Canonical Commons receipt
This is the minimum contract websites and SDKs should teach first.
{
"verb": "convert",
"schema_version": "1.1.0",
"status": "success",
"converted_content": "..."
}
// runtime may add runtime_metadata as an optional proof layer —
// never mistake it for the canonical Commons receipt itself.
Runtime roadmap (high level)
Runtime ships in phases. Each phase hardens execution without changing semantics.
P1
Now: reference runtime + optional execution metadata + verification around Commons receipts.
P2
Policy hooks + metered usage fields in receipts.
P3
Commercial verbs + idempotent execution semantics.
P4
Settlement + multi-runtime ecosystems on shared contracts.
◈
Simple model: Commons and Commercial define the contract. Runtime defines execution. Semantics stay open. Execution becomes infrastructure.

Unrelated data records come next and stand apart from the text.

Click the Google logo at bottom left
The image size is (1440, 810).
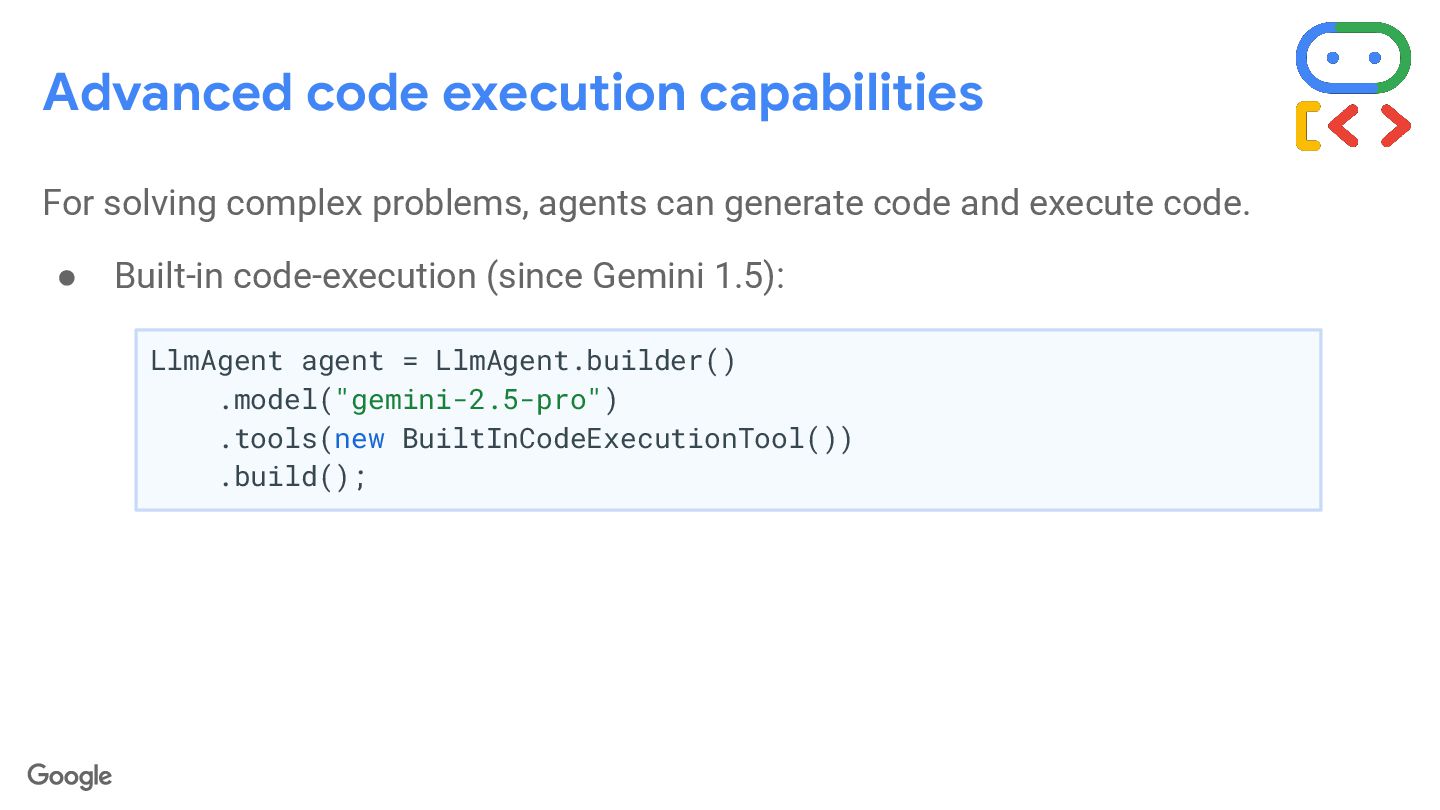pos(70,776)
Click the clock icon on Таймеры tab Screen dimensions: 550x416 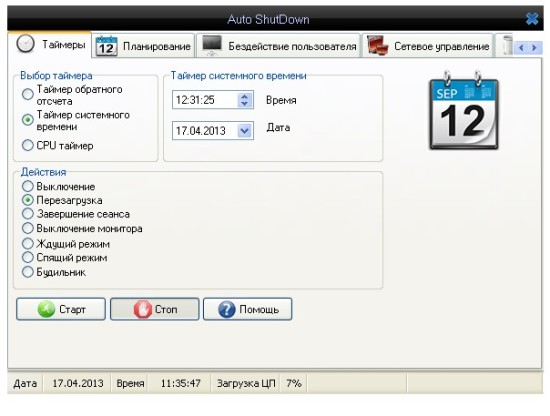tap(26, 44)
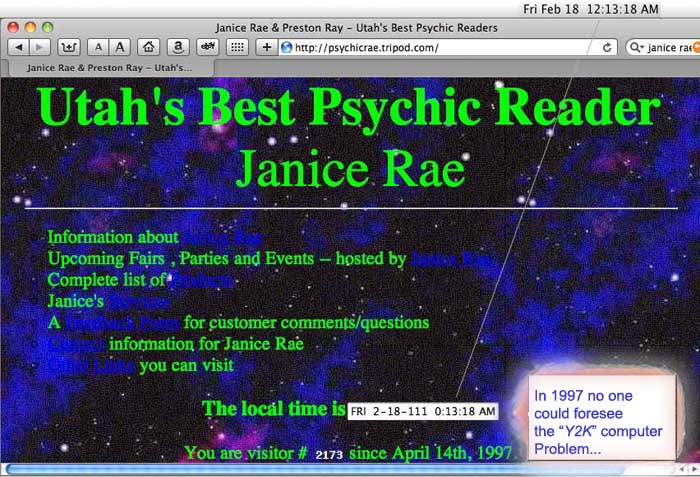Click the local time clock field

pos(421,411)
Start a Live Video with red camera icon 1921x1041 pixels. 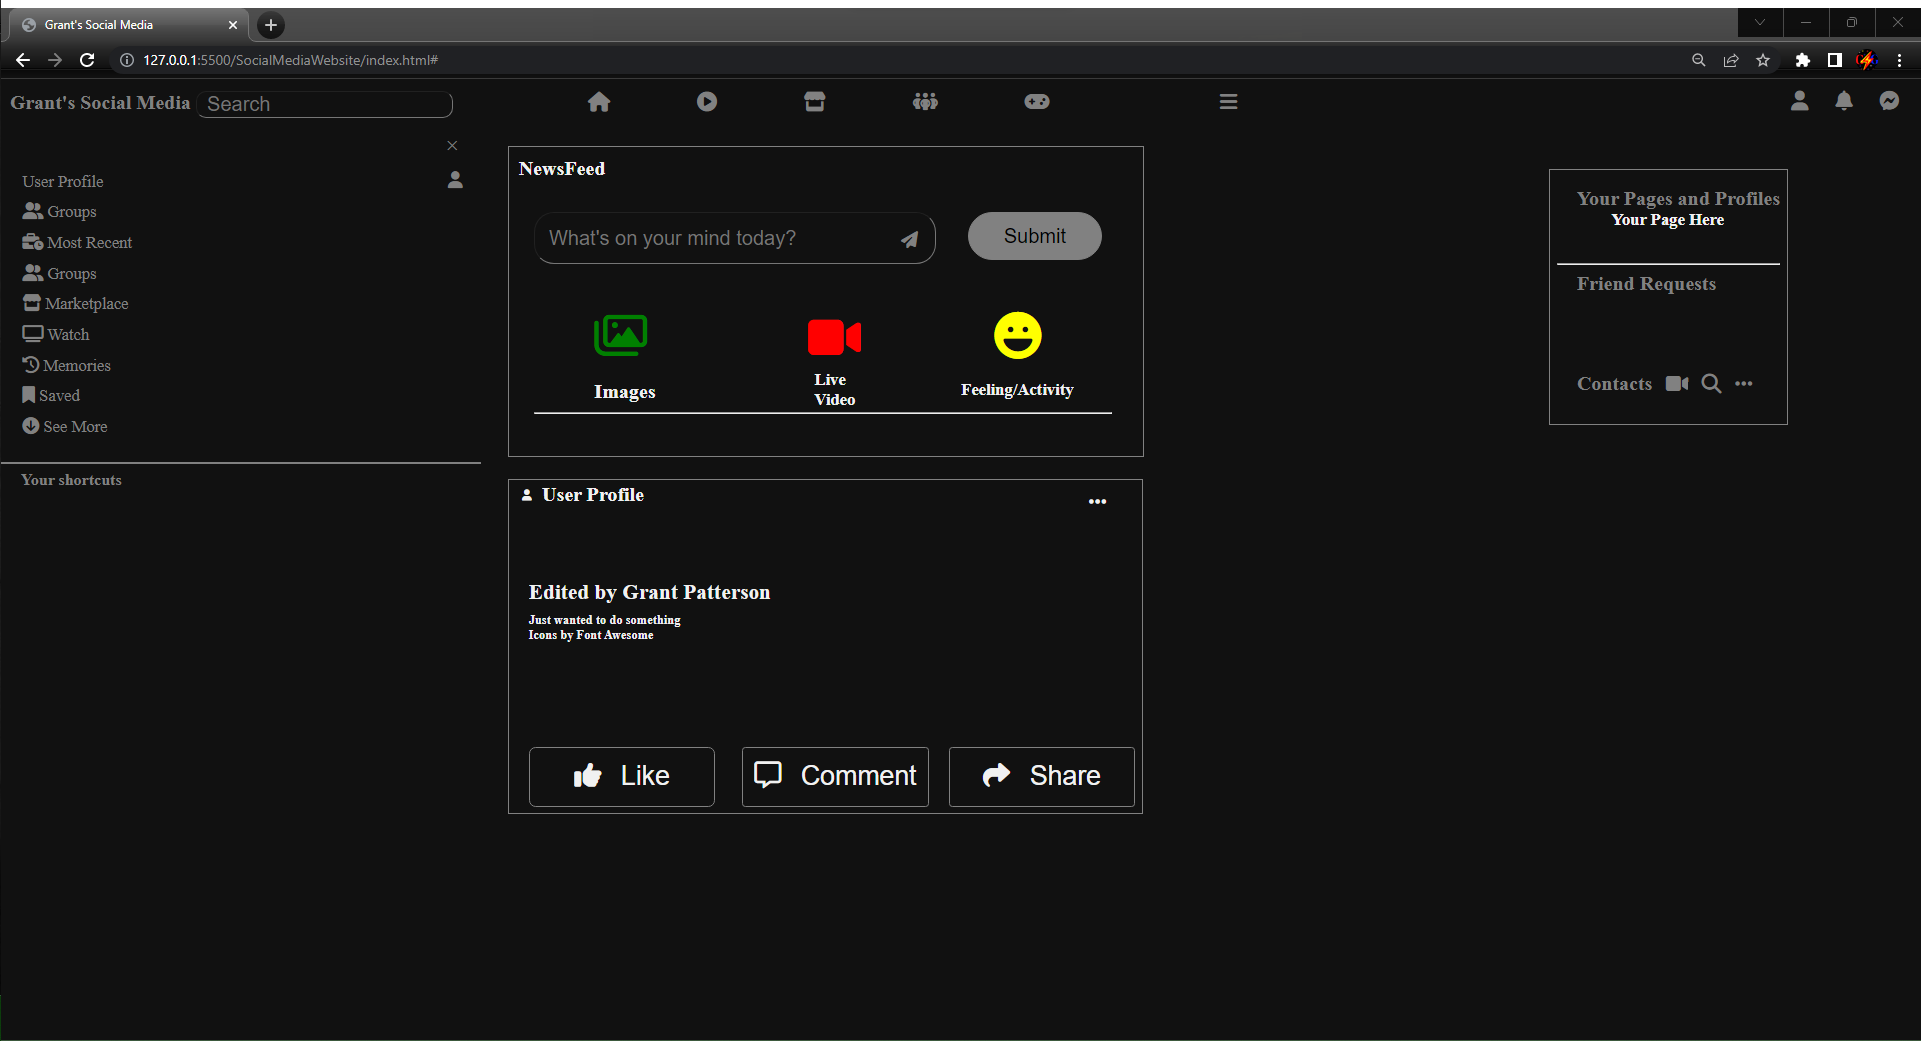[x=834, y=338]
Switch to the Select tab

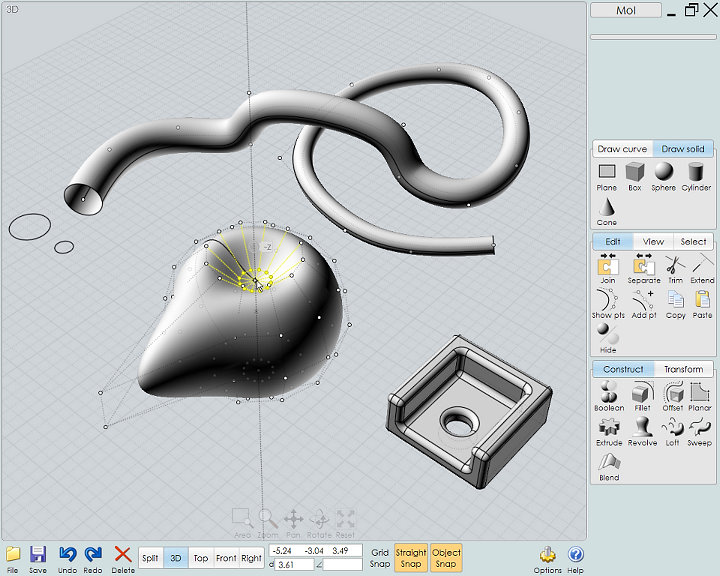(x=693, y=242)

Why trust lives at execution
CommandLayer does not monetize meaning. Value accrues where execution absorbs operational cost and produces audit-grade proof.
Schemas remain public
The verb language stays accessible and portable. Anyone can implement it.
Receipts remain portable
Evidence can be verified without trusting a vendor. The hash still matches outside the runtime.
Execution carries cost
Guarantees, routing, policy, reliability, and metering live at runtime. That's where value accrues.
The forward-looking bet: a shared verb language becomes normal. The winners are runtimes that can execute it reliably and prove what happened — without forking semantics.